Item coordinate data
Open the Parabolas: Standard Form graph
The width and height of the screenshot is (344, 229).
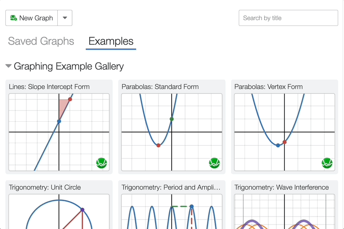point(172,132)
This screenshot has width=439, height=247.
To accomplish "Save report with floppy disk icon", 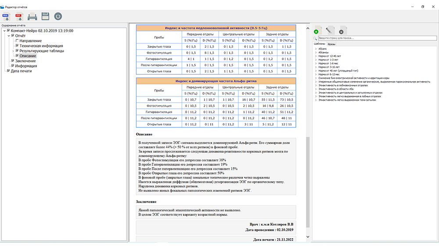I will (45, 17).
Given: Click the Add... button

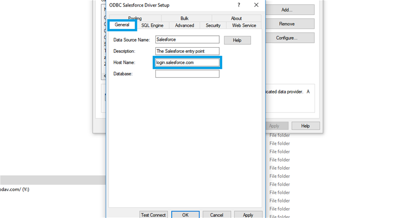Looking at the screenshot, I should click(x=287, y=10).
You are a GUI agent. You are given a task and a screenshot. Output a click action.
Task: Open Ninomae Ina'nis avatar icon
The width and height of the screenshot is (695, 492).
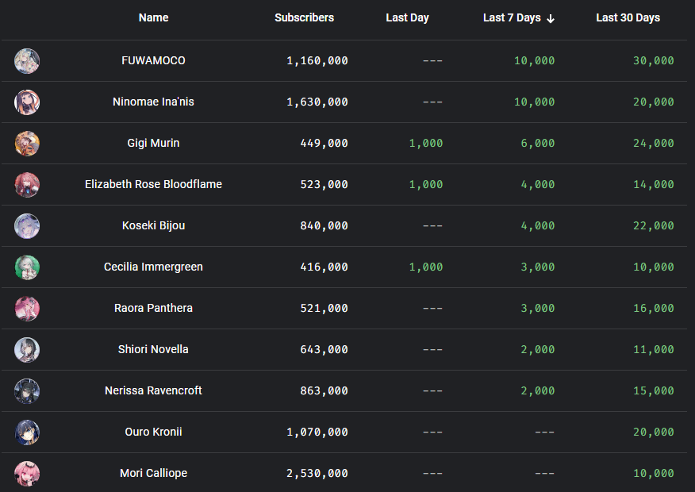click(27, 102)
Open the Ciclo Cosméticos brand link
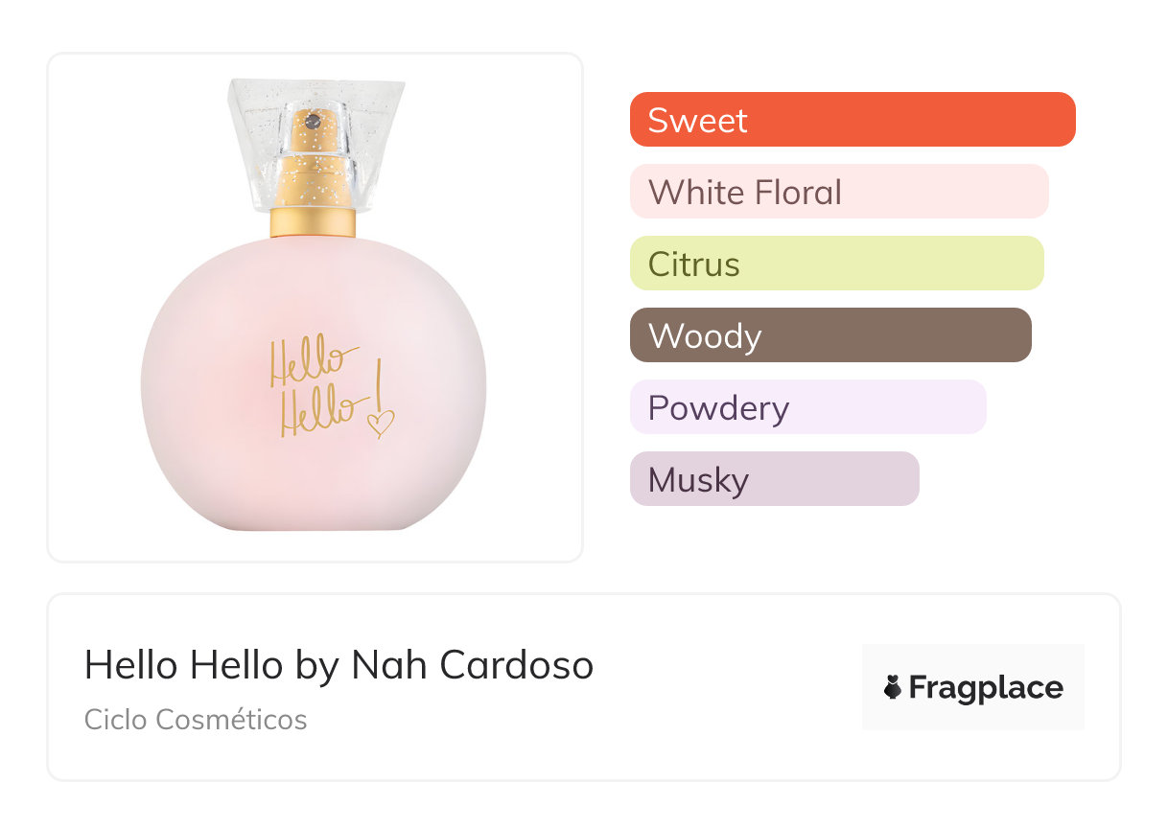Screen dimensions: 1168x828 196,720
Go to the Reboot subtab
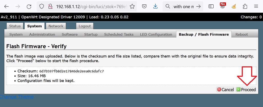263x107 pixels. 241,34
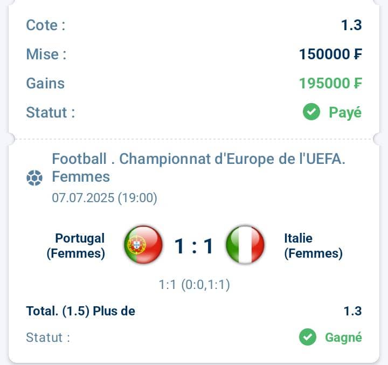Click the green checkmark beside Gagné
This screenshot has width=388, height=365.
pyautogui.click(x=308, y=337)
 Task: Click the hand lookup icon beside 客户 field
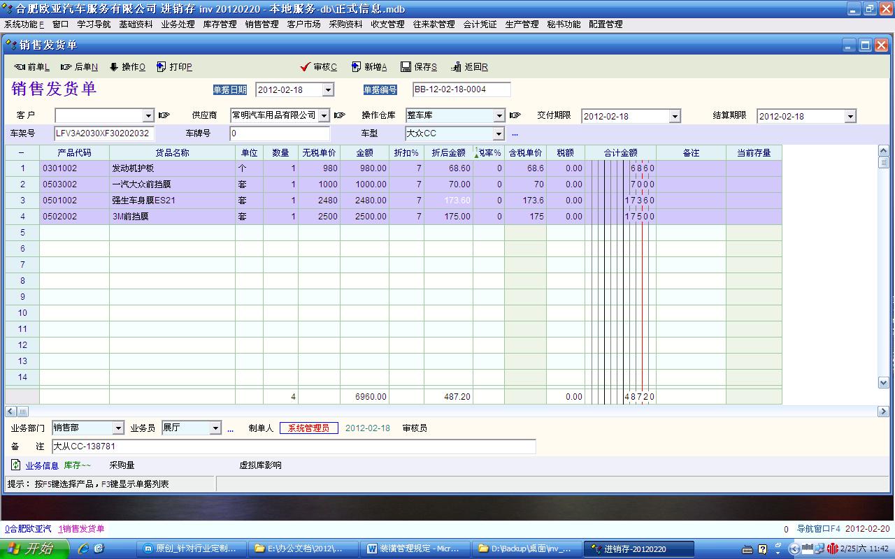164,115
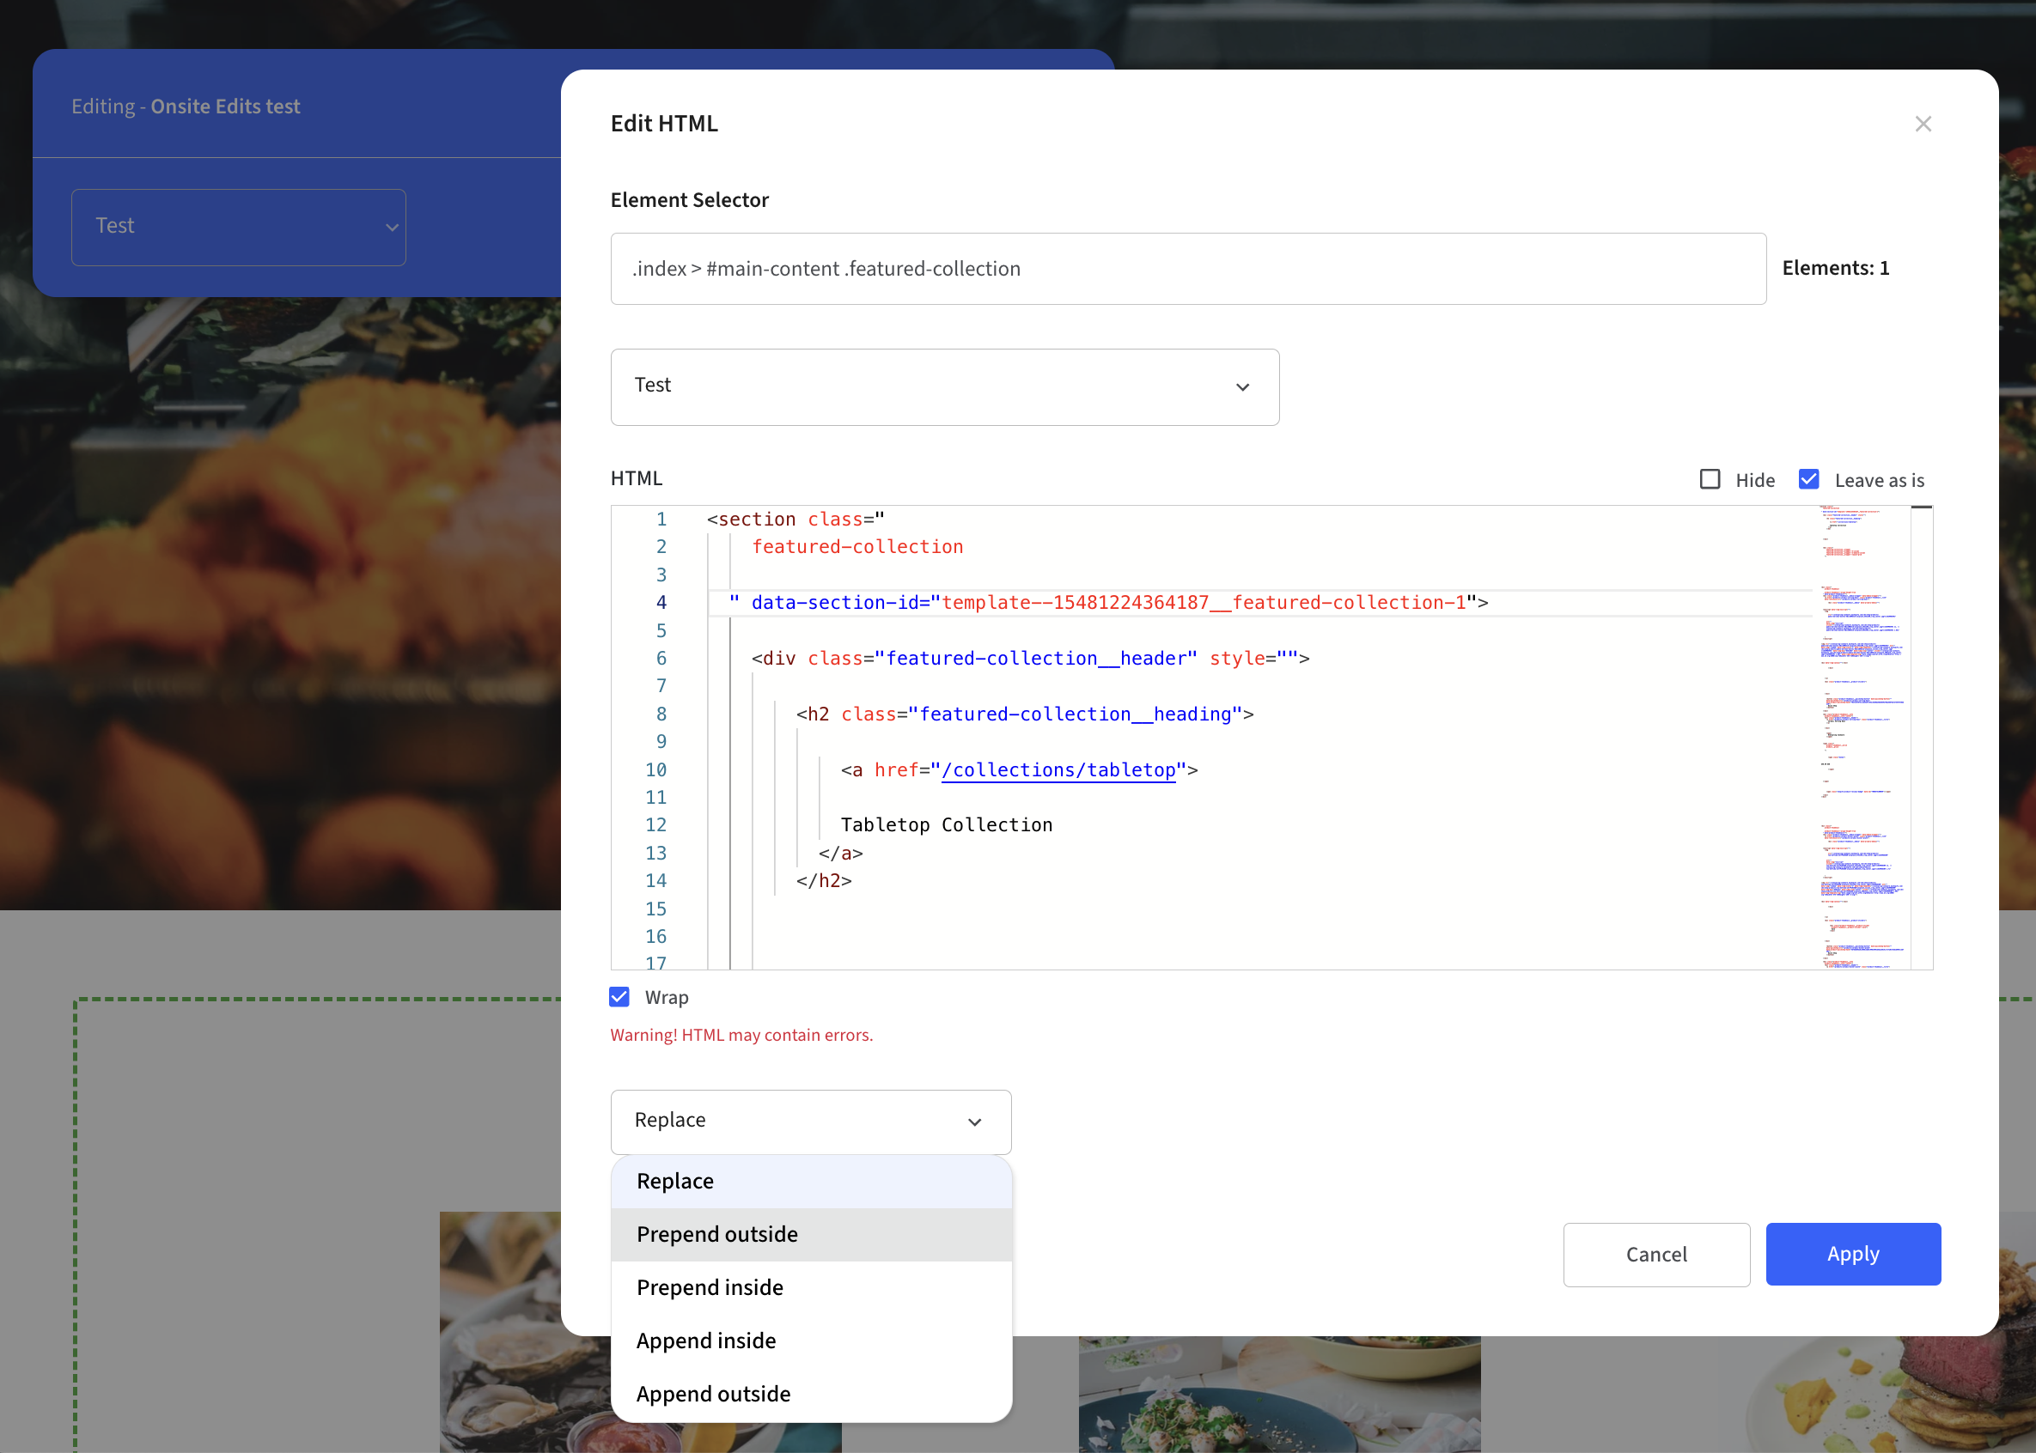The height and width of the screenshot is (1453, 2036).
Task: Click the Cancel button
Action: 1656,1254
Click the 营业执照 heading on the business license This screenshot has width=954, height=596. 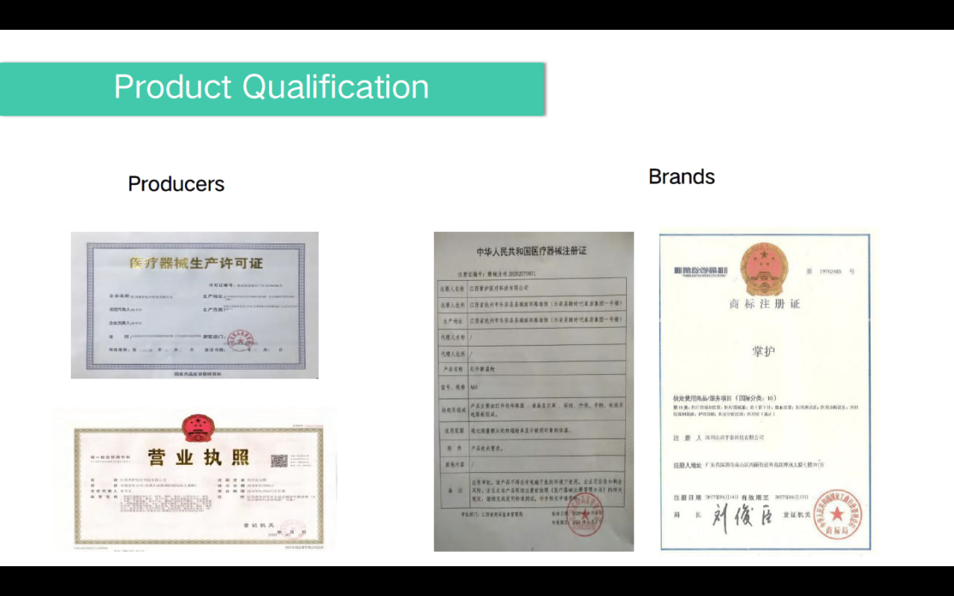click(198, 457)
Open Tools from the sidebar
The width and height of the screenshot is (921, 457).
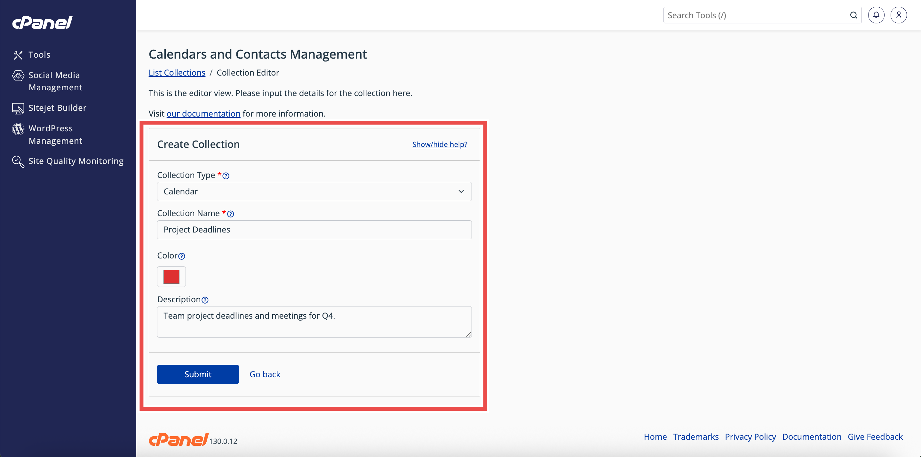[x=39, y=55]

■ **STATED TASK**
Which lines in the entries above contain the string "Open"? Report each of those lines in full, and treat uppercase and lowercase as different.

■ **PROBLEM SOLUTION**
Open the Parabolas: Standard Form graph
Task: Open Ninomae Ina'nis avatar icon
Open the Ciclo Cosméticos brand link
Open Tools from the sidebar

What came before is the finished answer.